Swedish Prime Minister Ulf Kristersson announced plans to expand state-funded in-vitro fertilisation (IVF) to address the country's record-low fertility rate.
The policy shift arrives as Kristersson seeks re-election, positioning reproductive support as a flagship issue to attract female voters. The move highlights the urgency of Sweden's demographic crisis, as birthrates have fallen to the lowest level since systematic records began [1].
Under the new proposal, the number of state-funded IVF attempts granted to first-time parents will increase from three to six [1]. This doubling of available treatments is intended to lower the barriers for couples struggling with infertility, and encourage higher birth rates across the nation.
Kristersson said the expansion of these services is a critical component of his strategy to support families. By making IVF a central theme of his campaign, the Prime Minister is linking public health funding directly to national demographic stability.
The decision follows a period of sustained decline in fertility. While Sweden has historically maintained strong social welfare systems, the current trend represents a historic low that has prompted the government to intervene with more aggressive medical subsidies [1].
Officials are monitoring how the increased access to IVF will impact the overall birthrate over the coming years. The government aims to ensure that the financial burden of fertility treatments does not prevent citizens from starting families, a goal that aligns with broader European efforts to reverse aging populations.

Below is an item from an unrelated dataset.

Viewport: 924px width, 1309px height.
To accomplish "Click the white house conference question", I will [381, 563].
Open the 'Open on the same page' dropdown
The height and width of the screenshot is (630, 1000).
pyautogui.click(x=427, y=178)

“The number of state-funded IVF attempts granted to first-time parents will increase from three to six.”
This policy shift indicates a transition in Swedish governance where healthcare subsidies are being used as a tool for demographic engineering. By doubling IVF access, the government is attempting to use medical intervention to offset a systemic decline in birthrates that threatens future workforce stability and the sustainability of the Nordic welfare model.